- Date: 2 – 8 February
- Edition: 10th
- Surface: Hard
- Location: Tenerife, Spain

Champions

Singles
- Daniel Mérida

Doubles
- Abdullah Shelbayh / David Vega Hernández
- ← 2025 · Tenerife Challenger · 2026 →

= 2026 Tenerife Challenger =

The 2026 Tenerife Challenger was a professional tennis tournament played on hardcourts. It was the 10th edition of the tournament which was part of the 2026 ATP Challenger Tour. It took place in Tenerife, Spain between 2 and 8 February 2026.

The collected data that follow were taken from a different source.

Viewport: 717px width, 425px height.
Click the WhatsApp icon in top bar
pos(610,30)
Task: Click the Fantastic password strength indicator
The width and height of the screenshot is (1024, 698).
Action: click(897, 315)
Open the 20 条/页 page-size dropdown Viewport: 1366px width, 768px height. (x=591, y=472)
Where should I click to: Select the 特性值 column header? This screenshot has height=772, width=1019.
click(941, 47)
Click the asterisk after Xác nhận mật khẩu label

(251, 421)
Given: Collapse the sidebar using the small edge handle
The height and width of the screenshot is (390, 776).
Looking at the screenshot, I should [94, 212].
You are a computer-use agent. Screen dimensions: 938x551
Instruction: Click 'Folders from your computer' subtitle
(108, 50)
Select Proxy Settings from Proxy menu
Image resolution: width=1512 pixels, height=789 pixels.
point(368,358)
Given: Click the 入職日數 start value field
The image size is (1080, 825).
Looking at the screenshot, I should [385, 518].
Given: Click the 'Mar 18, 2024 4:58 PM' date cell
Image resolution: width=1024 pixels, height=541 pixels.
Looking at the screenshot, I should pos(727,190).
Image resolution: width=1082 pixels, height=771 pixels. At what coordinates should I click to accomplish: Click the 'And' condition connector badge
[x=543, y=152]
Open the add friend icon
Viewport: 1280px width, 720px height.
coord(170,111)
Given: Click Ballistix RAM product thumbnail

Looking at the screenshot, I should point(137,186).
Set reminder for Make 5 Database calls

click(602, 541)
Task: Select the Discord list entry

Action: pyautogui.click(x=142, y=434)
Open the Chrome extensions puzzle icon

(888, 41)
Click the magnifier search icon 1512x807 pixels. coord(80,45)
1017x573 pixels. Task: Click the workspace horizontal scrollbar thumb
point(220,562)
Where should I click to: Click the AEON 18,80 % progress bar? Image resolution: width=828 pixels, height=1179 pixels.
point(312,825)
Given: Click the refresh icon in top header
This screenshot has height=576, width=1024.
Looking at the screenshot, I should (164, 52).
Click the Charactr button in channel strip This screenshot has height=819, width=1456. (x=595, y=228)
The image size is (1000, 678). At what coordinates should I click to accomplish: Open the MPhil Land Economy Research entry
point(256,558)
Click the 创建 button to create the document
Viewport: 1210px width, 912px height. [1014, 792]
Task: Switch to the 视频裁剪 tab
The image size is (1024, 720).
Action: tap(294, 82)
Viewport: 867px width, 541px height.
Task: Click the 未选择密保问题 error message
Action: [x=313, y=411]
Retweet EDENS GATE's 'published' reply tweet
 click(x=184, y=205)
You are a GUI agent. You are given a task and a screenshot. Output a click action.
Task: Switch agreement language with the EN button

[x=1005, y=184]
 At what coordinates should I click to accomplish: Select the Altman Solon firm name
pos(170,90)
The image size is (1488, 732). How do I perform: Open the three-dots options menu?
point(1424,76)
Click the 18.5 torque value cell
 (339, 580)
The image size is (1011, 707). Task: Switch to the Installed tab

==Singles main-draw entrants==
===Seeds===

| Country | Player | Rank^{1} | Seed |
|---|---|---|---|
| ITA | Francesco Maestrelli | 141 | 1 |
| ESP | Daniel Mérida | 164 | 2 |
| ITA | Stefano Travaglia | 191 | 3 |
| ITA | Lorenzo Giustino | 211 | 4 |
| GBR | George Loffhagen | 212 | 5 |
| ESP | Pablo Llamas Ruiz | 213 | 6 |
| USA | Michael Mmoh | 228 | 7 |
| ESP | Alejandro Moro Cañas | 246 | 8 |

- ^{1} Rankings are as of 19 January 2026.

===Other entrants===
The following players received wildcards into the singles main draw:
- ESP Sergio Callejón Hernando
- ESP Pol Martín Tiffon
- ITA Jacopo Vasamì

The following player received entry into the singles main draw through the Junior Accelerator programme:
- USA Benjamin Willwerth

The following players received entry into the singles main draw as alternates:
- ESP Javier Barranco Cosano
- UZB Sergey Fomin
- Alibek Kachmazov
- ITA Gabriele Piraino

The following players received entry from the qualifying draw:
- ESP Izan Almazán Valiente
- USA Dali Blanch
- ITA Andrea Colombo
- FRA Thomas Faurel
- ESP Alejo Sánchez Quílez
- FIN Iiro Vasa

==Champions==
===Singles===

- ESP Daniel Mérida def. ITA Francesco Maestrelli 6–2, 6–4.

===Doubles===

- JOR Abdullah Shelbayh / ESP David Vega Hernández def. ESP Pablo Llamas Ruiz / ESP Benjamín Winter López 6–2, 6–4.